By February 26, 2026, over 252,000 battery systems, providing a total storage capacity of 6,280 megawatt-hours (MWh), had been installed since July 1, 2025, becoming eligible for support under the Small Scale Renewable Energy Scheme (SRES).
This growth is primarily attributed to federal government subsidies, known as the 'Cheaper Home Batteries' rebate, and strong consumer demand for energy independence.
The federal rebate scheme can reduce the cost of a typical battery system by approximately 30%, or $4,000 for a 10-kilowatt-hour system. An initial budget of $2.3 billion for the scheme was anticipated to be depleted by mid-2026, ahead of its original 2030 target. An additional $5 billion in funding was announced, accompanied by tightened eligibility criteria to prevent the sale of excessively large systems.

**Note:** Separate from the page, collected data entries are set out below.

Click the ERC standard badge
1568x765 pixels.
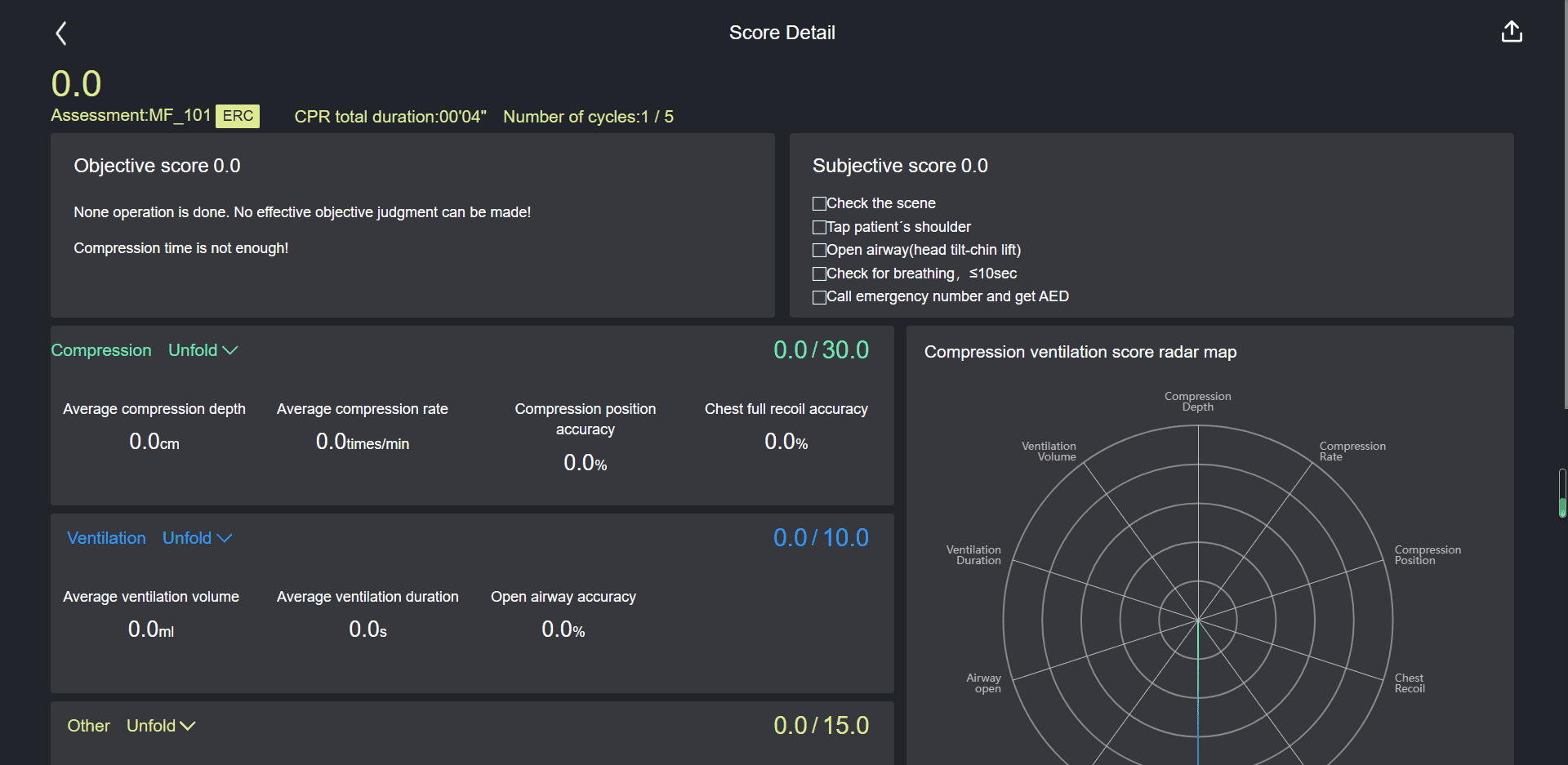tap(238, 116)
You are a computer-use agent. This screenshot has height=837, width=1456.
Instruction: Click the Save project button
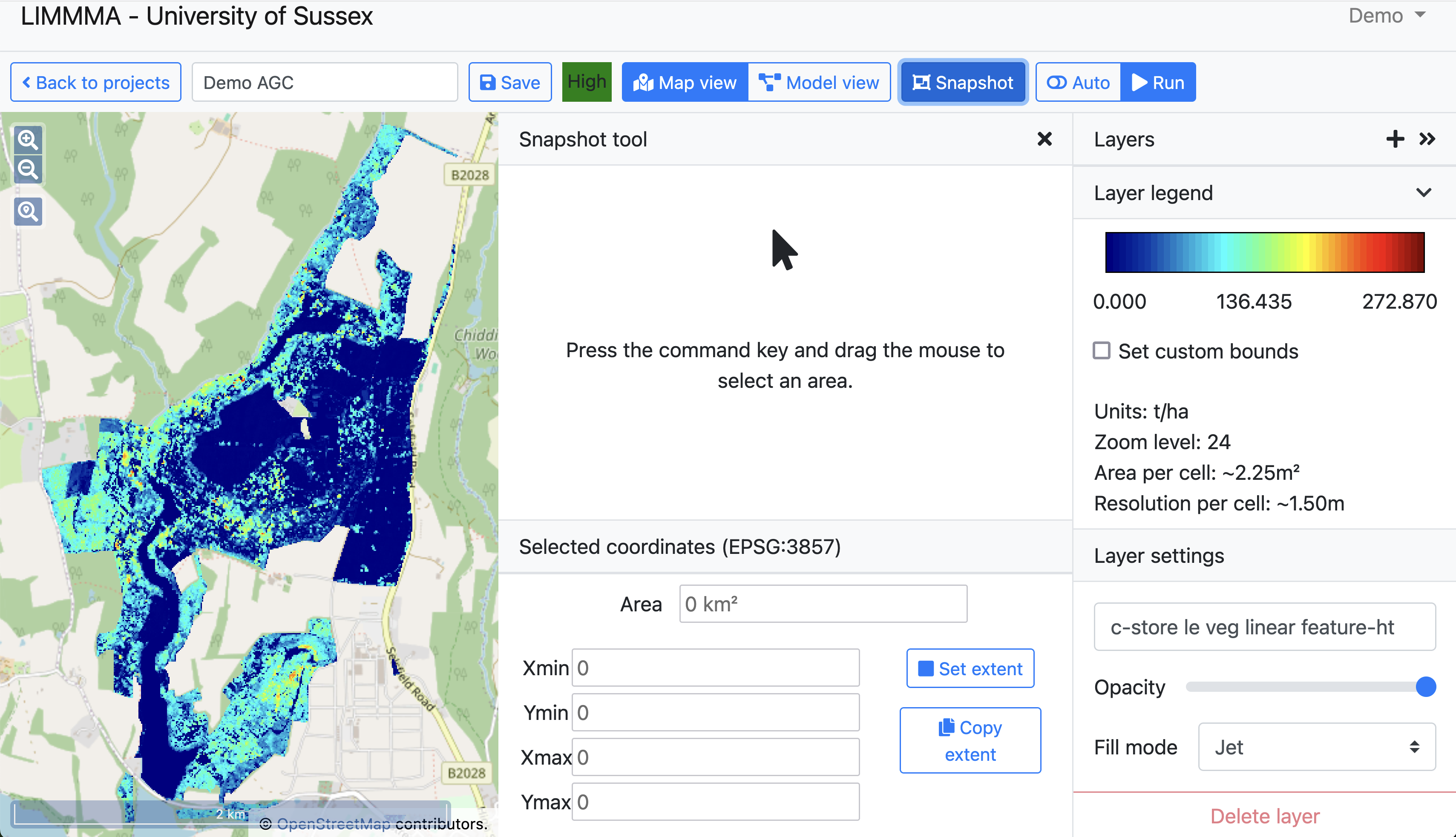click(x=509, y=82)
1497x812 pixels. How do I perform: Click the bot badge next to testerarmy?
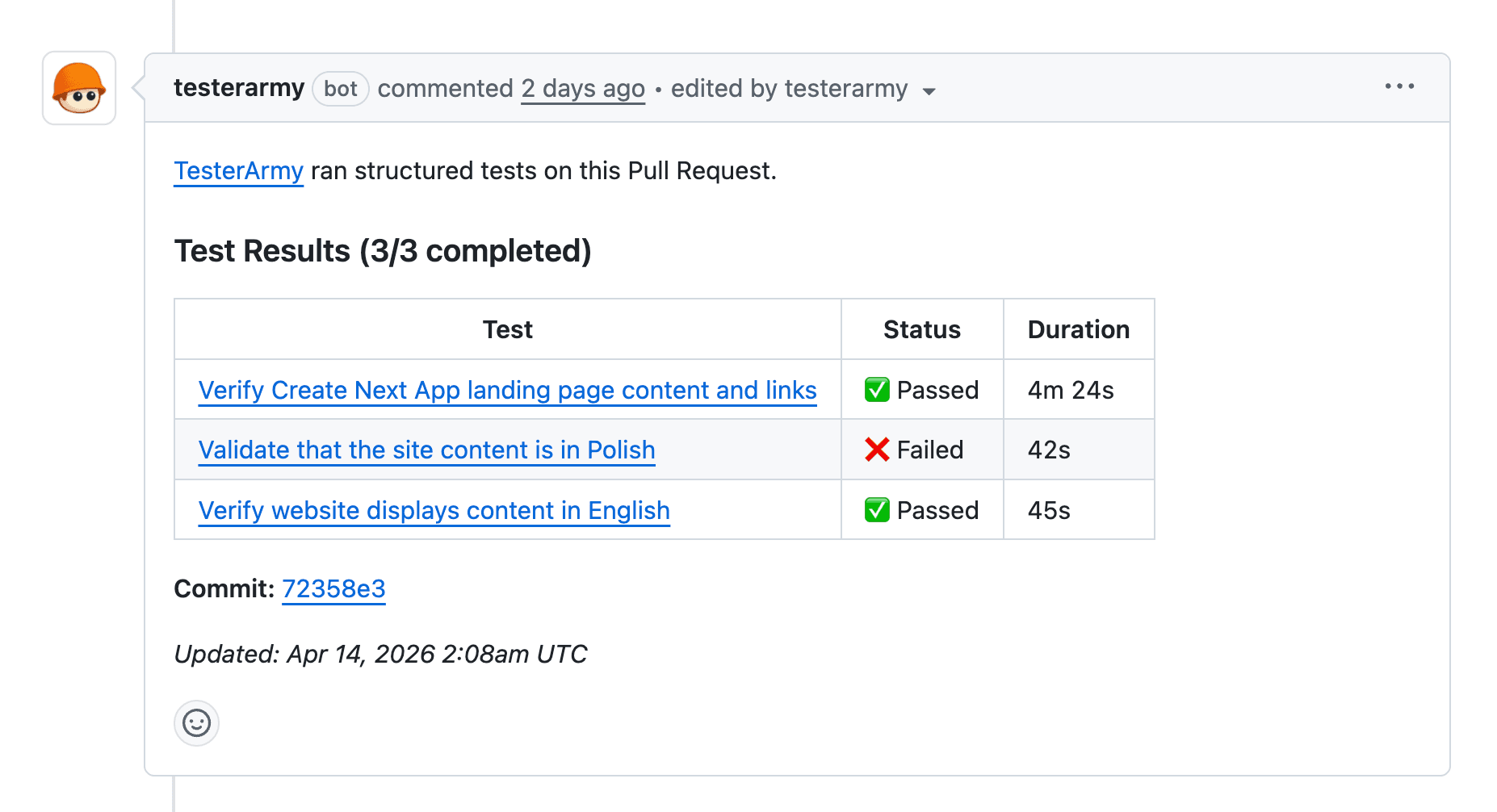coord(340,89)
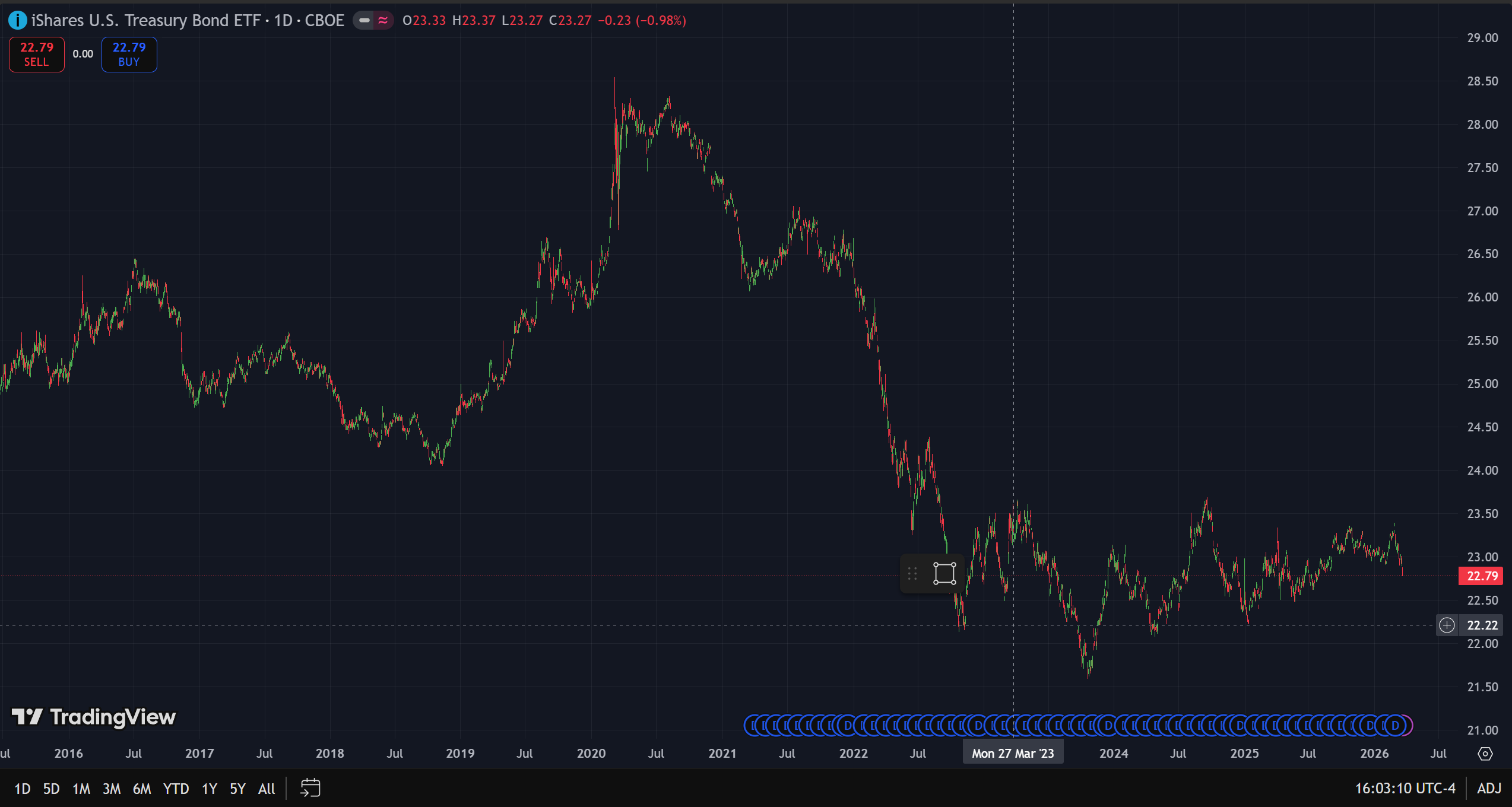Toggle the ADJ adjusted data option
The height and width of the screenshot is (807, 1512).
[1489, 788]
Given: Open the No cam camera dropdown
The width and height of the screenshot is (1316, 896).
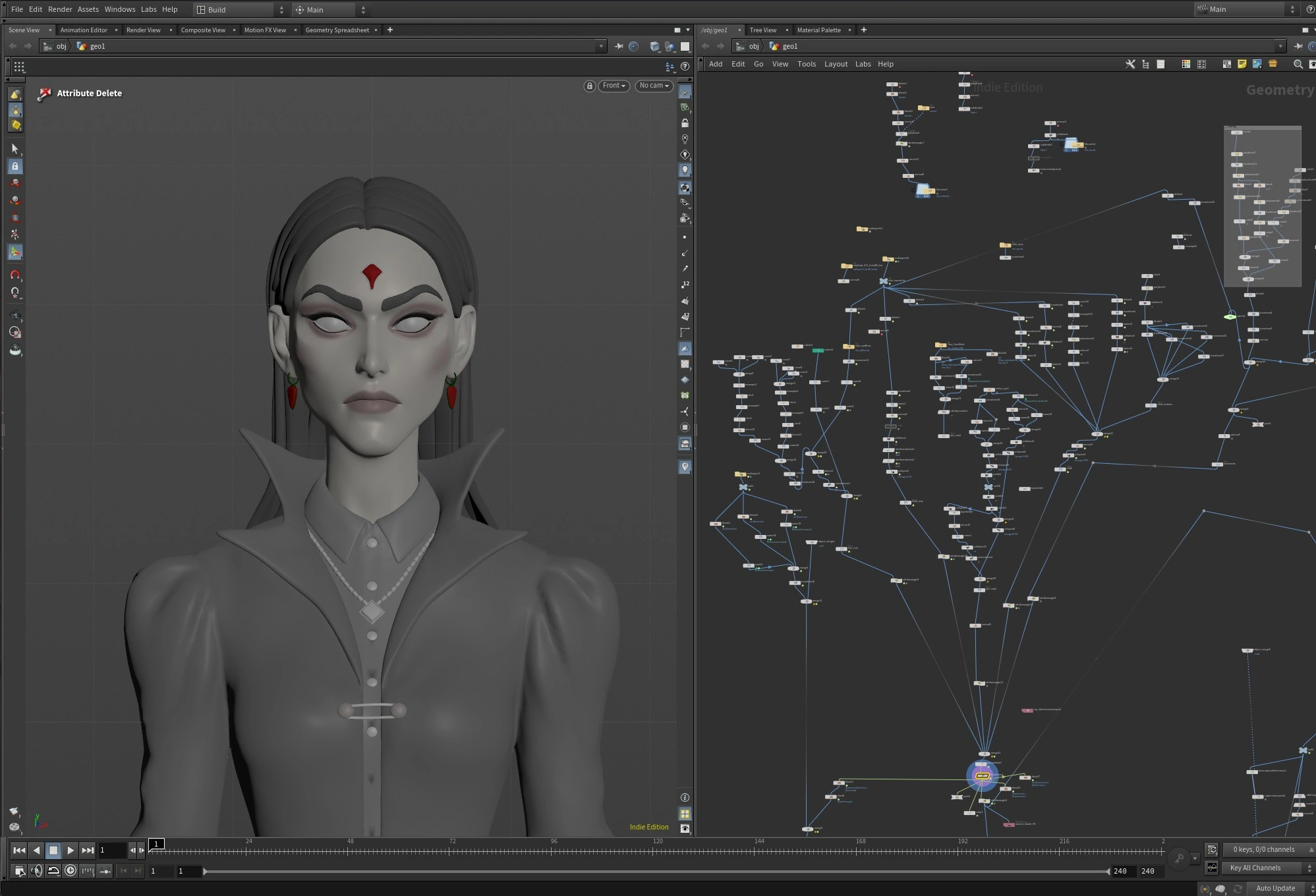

The market has seen an expansion in product availability, with approved battery system models increasing by 65% in the latter half of 2025. New manufacturers have entered the market, and companies like Sigenergy have achieved significant market share, surpassing previous leaders.
While initial projections aimed for 450,000 systems by the end of the 2025-26 financial year, current estimates project approximately 425,000 battery systems and 11,000 MWh of capacity to be installed within the first 12 months of the program. Installation rates experienced a decline in January 2026, with small-scale battery registrations decreasing by 17% from December figures, which was attributed by industry analysts to installer holiday breaks. The average size of installed battery systems has shown a consistent increase.
Conversely, rooftop solar photovoltaic (PV) installations decreased by 20% in 2025 compared to the previous year, suggesting a potential saturation point in the market. Despite this, the average size of new solar systems has increased, and rooftop solar contributes significantly to the national electricity system.
Concerns have been raised regarding the equity of battery subsidies, with some suggesting they may disproportionately benefit higher-income households. However, proponents argue that battery and solar adoption offers broader benefits, such as reducing peak demand and supporting grid reliability.
Proposed Electricity Pricing Changes
The Australian Energy Market Commission (AEMC), in its draft Retail Electricity Pricing Review report, has indicated a preference for implementing a fixed charge for the network component of most households' power bills. This charge would be independent of power demand, recovering most of a network's revenue. The AEMC states this approach aims to minimize the influence of network charges on customer decisions regarding energy consumption and technology installations, ultimately leading to lower long-term electricity system costs.
This proposed change raises concerns about its potential impact on the financial benefits of home battery systems.
Analysis suggests that an unavoidable, fixed network charge could substantially reduce the economic advantages for households, potentially eroding the value of government rebates and extending the payback periods for battery investments.
The AEMC's proposed tariff structure includes both a dynamic charge, which would vary based on network conditions, and a fixed charge, applied periodically regardless of consumption.
Given these potential implications, a call has been made for an independent expert review of the entire regulatory structure for electricity and gas networks to ensure alignment with the goals of decarbonizing the energy system.